- [Problem details] Look below for the line with "Screen dimensions: 2555x1212". Extract that line and each one after it through the last, word for word.

- [Supplied data]
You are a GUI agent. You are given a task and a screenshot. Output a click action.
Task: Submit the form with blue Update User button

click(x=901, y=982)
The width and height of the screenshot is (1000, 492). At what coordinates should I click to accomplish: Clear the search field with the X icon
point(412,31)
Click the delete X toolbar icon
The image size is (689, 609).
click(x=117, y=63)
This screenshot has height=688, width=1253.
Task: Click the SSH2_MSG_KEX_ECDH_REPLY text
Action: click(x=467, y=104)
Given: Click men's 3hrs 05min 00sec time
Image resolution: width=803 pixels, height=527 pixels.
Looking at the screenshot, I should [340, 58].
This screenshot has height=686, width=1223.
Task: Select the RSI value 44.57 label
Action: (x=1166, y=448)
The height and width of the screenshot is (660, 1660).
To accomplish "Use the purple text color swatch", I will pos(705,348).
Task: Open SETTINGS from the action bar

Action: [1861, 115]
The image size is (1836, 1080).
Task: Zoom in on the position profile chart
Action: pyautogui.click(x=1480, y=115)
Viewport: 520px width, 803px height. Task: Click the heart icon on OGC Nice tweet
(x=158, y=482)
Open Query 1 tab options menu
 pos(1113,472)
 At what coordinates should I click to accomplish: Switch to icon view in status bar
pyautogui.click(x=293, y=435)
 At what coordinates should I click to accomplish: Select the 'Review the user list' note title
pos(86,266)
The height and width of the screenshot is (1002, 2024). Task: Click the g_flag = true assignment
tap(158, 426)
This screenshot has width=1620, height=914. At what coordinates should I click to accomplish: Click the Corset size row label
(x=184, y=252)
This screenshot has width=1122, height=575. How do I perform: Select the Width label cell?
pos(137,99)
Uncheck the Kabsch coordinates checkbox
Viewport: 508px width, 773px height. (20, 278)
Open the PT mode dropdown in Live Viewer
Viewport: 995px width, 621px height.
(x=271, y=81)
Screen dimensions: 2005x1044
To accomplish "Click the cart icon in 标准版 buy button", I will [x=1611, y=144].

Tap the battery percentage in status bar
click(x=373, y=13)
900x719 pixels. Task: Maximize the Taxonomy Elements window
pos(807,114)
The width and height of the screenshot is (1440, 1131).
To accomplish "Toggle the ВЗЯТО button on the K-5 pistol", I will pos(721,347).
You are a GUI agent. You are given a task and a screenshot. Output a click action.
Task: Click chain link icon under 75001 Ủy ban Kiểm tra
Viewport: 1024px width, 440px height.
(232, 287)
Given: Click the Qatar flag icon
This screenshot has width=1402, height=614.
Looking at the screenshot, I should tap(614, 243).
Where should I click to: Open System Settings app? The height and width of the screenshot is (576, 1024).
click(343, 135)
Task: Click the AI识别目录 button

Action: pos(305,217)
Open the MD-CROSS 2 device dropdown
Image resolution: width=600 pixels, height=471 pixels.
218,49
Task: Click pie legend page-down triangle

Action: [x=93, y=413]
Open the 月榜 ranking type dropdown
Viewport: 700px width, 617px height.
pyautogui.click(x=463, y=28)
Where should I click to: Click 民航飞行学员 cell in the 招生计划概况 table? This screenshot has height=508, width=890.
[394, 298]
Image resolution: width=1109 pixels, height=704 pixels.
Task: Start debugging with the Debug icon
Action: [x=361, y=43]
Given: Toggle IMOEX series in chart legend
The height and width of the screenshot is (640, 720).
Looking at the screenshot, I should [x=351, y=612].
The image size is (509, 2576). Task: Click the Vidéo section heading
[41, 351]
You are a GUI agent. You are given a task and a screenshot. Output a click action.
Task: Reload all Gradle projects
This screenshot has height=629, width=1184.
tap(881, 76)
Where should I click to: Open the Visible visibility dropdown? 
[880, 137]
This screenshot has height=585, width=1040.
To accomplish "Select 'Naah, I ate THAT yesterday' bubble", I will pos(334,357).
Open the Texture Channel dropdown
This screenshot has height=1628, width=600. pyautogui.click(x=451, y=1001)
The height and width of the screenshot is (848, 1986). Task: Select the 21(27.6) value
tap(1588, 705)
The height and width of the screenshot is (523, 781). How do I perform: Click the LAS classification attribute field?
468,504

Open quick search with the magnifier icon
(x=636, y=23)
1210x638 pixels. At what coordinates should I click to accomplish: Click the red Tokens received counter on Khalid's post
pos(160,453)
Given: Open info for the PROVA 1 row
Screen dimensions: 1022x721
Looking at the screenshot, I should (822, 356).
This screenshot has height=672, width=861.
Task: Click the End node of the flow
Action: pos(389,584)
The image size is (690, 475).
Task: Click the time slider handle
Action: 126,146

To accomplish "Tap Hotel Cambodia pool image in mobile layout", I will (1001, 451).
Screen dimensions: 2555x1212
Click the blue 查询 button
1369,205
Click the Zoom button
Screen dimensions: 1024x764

- [Final answer]
Screen dimensions: 2555x1212
Click the blue 查询 button
1369,205
Click the Zoom button
Screen dimensions: 1024x764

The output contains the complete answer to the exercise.